GuideSafe testing for college students underway in Alabama
By Kate Smith | August 4, 2020 at 5:00 PM CDT - Updated August 4 at 6:39 PM
HUNTSVILLE, Ala. (WAFF) - Tuesday was the first day of coronavirus testing for the nearly 200,000 students who will attend college in Alabama this fall.
Testing is mandatory for those students. It’s part of a re-entry program called GuideSafe, designed to reduce the risk of COVID-19 outbreaks on college campuses.
Thirteen testing sites opened Tuesday.
- Alabama A&M University
- Alabama State University
- Auburn University
- Auburn University at Montgomery
- Hoover Met Complex
- Jacksonville State University
- Troy University
- The University of Alabama
- The University of Alabama in Huntsville
- University of North Alabama
- University of South Alabama
- University of West Alabama
Zane Stinson is an upcoming freshman at UAH. He’s one of the thousands of students who must test negative for the virus before his first day on campus.
“For the safety of other students, you know? Not getting everyone sick and getting schools to shut down and stuff like that.”
Across the state, 5,000 to 10,000 students are expected to be tested each day before the start of the school year.
“He is going to have three other suite-mates so to know everyone going in should have a negative result before they can come to campus,” said Christy Stinson.
With more than a dozen testing sites scattered across the state, no one should have to travel farther than 60 miles to get a test. Brandon Kamil wasted no time getting his test so he could leave Huntsville to begin his sophomore year at Auburn.

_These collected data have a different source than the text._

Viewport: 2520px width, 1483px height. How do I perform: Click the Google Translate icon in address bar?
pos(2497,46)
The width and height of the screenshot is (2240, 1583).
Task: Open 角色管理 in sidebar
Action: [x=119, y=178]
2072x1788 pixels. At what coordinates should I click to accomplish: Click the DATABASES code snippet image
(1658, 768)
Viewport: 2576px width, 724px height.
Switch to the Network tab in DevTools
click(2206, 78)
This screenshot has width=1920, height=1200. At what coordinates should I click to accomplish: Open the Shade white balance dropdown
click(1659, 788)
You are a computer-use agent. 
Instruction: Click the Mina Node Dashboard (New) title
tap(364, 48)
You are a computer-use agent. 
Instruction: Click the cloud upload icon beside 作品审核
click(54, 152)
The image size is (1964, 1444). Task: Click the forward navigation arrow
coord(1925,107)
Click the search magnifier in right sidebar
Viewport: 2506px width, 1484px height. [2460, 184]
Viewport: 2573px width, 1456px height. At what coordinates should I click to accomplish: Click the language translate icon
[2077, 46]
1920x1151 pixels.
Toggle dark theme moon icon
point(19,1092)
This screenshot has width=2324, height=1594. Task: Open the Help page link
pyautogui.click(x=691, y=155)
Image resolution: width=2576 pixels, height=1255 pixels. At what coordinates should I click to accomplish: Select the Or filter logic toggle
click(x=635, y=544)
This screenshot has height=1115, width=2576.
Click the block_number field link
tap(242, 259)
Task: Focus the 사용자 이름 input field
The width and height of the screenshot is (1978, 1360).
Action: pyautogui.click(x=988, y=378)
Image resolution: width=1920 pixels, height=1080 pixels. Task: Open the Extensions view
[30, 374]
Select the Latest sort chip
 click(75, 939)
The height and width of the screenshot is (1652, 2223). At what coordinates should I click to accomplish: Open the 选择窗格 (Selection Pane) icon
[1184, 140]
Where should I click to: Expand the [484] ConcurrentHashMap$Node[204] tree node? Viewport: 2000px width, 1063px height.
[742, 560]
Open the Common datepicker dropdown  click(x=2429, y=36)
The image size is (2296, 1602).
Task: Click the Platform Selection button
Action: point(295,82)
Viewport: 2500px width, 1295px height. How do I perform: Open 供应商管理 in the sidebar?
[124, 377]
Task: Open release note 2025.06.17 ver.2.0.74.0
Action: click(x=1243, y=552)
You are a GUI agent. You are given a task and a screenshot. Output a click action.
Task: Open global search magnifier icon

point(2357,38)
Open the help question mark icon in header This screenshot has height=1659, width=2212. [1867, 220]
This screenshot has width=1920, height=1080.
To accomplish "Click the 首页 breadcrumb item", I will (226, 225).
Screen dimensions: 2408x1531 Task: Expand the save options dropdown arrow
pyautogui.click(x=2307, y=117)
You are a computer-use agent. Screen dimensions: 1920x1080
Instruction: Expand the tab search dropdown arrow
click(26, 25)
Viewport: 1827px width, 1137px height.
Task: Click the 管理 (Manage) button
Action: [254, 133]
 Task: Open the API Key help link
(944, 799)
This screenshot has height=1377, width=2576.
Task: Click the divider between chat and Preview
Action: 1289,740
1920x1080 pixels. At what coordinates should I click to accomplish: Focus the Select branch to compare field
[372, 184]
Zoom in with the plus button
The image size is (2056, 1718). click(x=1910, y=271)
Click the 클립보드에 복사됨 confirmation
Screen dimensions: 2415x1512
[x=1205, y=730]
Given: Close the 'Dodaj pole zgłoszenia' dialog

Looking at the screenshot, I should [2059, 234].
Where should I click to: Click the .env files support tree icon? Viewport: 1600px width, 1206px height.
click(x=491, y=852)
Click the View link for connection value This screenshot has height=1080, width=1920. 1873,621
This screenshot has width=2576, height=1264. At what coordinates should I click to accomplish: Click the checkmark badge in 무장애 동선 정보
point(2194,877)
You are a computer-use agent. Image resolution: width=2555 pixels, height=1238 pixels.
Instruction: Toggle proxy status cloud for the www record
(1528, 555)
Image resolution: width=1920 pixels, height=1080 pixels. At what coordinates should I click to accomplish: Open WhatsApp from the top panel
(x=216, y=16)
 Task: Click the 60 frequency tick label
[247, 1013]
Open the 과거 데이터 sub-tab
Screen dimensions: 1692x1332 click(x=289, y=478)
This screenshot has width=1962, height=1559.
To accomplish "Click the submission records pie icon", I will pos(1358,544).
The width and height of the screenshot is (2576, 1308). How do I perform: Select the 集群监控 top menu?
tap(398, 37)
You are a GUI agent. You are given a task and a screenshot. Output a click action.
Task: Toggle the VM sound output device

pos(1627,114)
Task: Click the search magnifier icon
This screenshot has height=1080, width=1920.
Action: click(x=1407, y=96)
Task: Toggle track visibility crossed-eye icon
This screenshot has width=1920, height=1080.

“I am really for everyone getting tested. I’d rather not go there and get it and try to come back home and bring it to my family.”
Dr. Michael Saag with UAB said for the first day of GuideSafe testing, there were a few hiccups.
“We all suffer from this; I would call this email fatigue where we get so many emails and even though the information may be clearly listed there it may not be read carefully.”
He wants to emphasize students will get an individual email with specifics on when they should be tested before heading back to campus.
“They are not really understanding we have staggered the release of emails so there isn’t one single day where everyone is trying to get in at one time.”
Students are to isolate and not come near their campus until they receive a negative result.